" Le pianiste parti, il n'y a pas un seul piano au monde qui se souvienne du récital donné."
Et pour cause…
Il n’y a jamais eu de récital !… Le pianiste( « la » pianiste) a disparu avec un accordeur qui possédait un autre instrument.
Je connais la musique pour l’avoir rencontrée dès mes jeunes années.
Maintenant c’est une histoire de passion réciproque que nous entretenons sans modération peu importe l’humeur du jour et du temps.
S’il pleut ou pleure, nous sanglotons ensemble, s’il fait soleil et joyeux nous éclatons à deux .
Notre complicité, notre harmonie fait penser à une symphonie toujours inachevable ou à un concerto pour cordes sensibles.
Et pourtant cela avait commencé curieusement.
============================================================
### Consigne donnée 1
Traduis en anglais cette phrase de l'extrait sur la musique : « Je connais la musique pour l’avoir rencontrée dès mes jeunes années. »
### Consigne donnée 2
Relève, s'il te plaît, tous les verbes conjugués avec le sujet « nous » dans l'extrait sur la musique.
### Consigne donnée 3
Dans l'extrait sur la musique, recopie tout le passage depuis "Et pour cause…" jusqu'à "pour cordes sensibles.".

### Données fournies
============================================================
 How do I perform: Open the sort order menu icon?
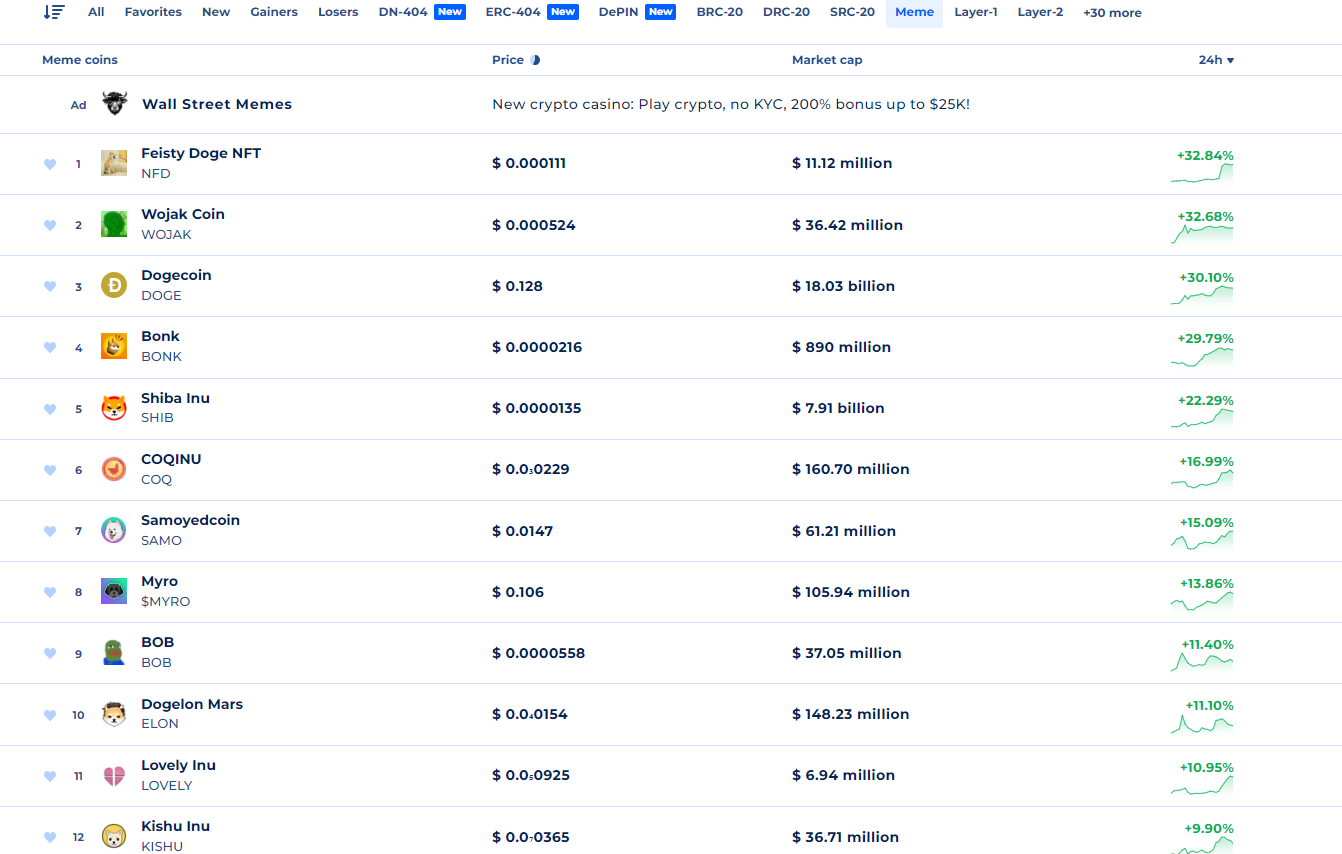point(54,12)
============================================================
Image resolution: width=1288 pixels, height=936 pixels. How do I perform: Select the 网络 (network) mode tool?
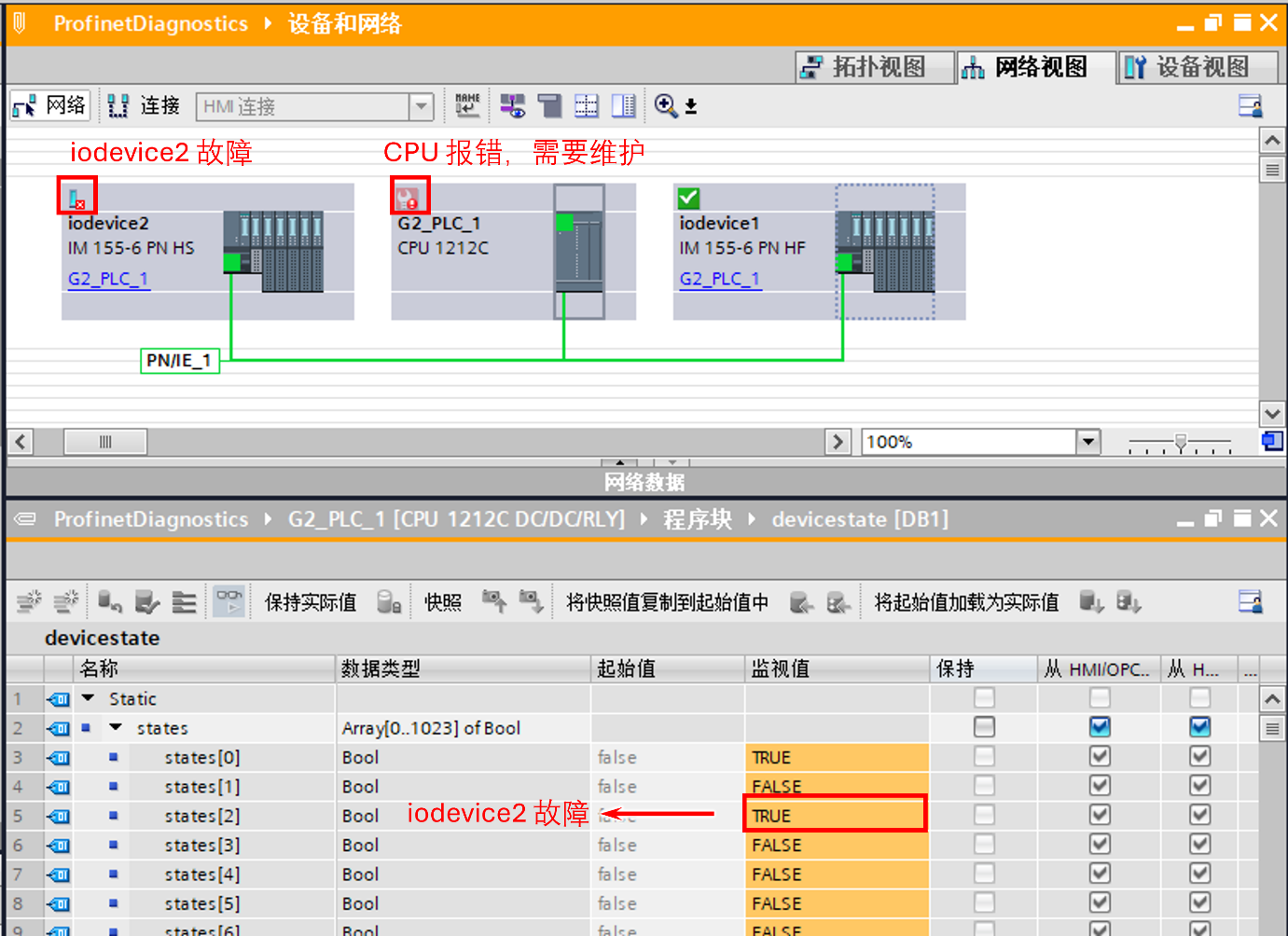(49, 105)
============================================================
### Réponse finale 1
I know music from having encountered it in my early years.

### Réponse finale 2
- entretenons
- sanglotons
- éclatons

### Réponse finale 3
Et pour cause…
Il n’y a jamais eu de récital !… Le pianiste( « la » pianiste) a disparu avec un accordeur qui possédait un autre instrument.
Je connais la musique pour l’avoir rencontrée dès mes jeunes années.
Maintenant c’est une histoire de passion réciproque que nous entretenons sans modération peu importe l’humeur du jour et du temps.
S’il pleut ou pleure, nous sanglotons ensemble, s’il fait soleil et joyeux nous éclatons à deux .
Notre complicité, notre harmonie fait penser à une symphonie toujours inachevable ou à un concerto pour cordes sensibles.